Par
où commencer ? Une carte du monde, puis une carte du Japon. Une
main pose une épingle sur un coin au bord de la mer du Japon. Puis
la plage apparaît, trois paires de pieds marchent sur le sable. Il
fait soleil. Ce sont trois étudiants avec des pantalons de hippies.
Ils jouent à un jeu. Il faut un peu de mémoire pour comprendre le
jeu. L’un des trois garçons mime l’exécution à bout portant
avec un pistolet avec les plus petit des trois. Celui qui est visé
essaie de prendre le rictus de l’homme qui va se faire abattre.

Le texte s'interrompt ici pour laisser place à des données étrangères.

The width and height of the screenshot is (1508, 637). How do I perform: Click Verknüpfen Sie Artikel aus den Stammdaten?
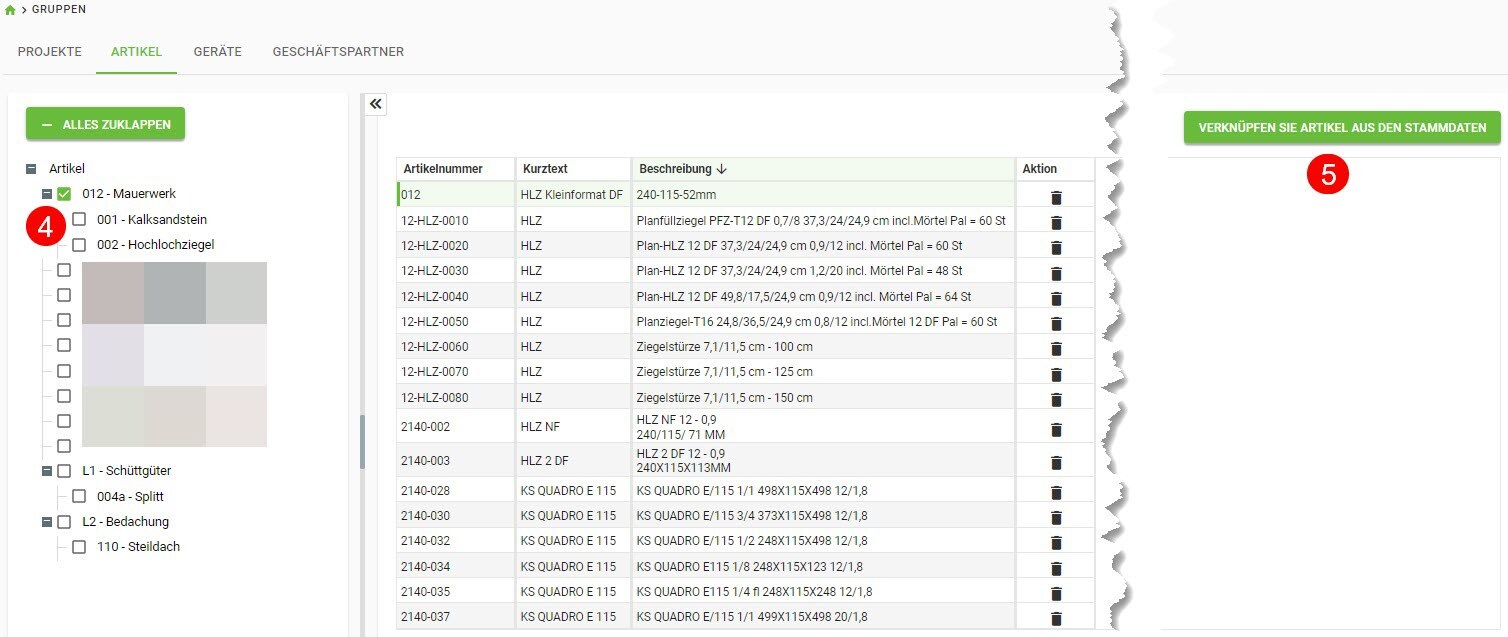(1341, 128)
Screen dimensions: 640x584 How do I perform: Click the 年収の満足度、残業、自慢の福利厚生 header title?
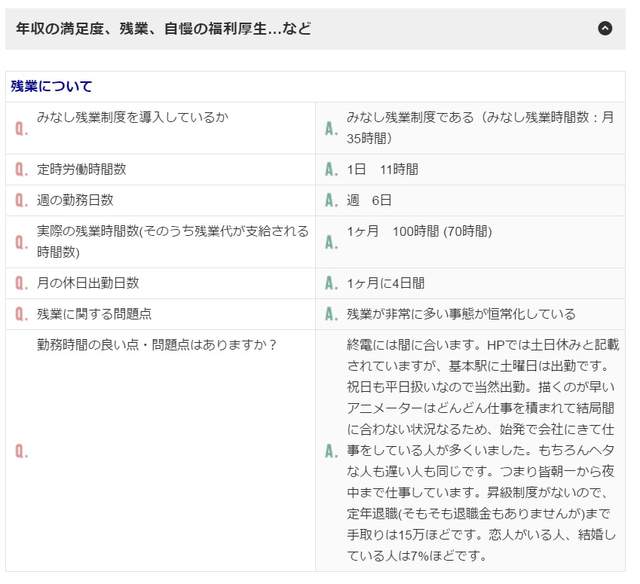click(x=164, y=29)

Cette scène initiale se rapportait à une célèbre photo prise
pendant la guerre du Vietnam. On la voit dans la dernière partie du
Retour des trois soûlards.
Une
chanson. « le paradis est plein de belles femmes et de
délicieux saké », chante cette voix criarde et déformée sur
un rythme enfantin. D’où cela peut-il venir ? Un bruit
d’avion déchire la bande son. Les trois garçons se mettent à
parler avec une voix déformée. Les garçons se baignent. Ils ont
laissé leurs vêtements sur la plage. Des mains sortent du sol pour
piquer les habits des étudiants et poser les leurs à la place. Plan
séquence énigmatique où les nuages font de l’ombre aux nuages.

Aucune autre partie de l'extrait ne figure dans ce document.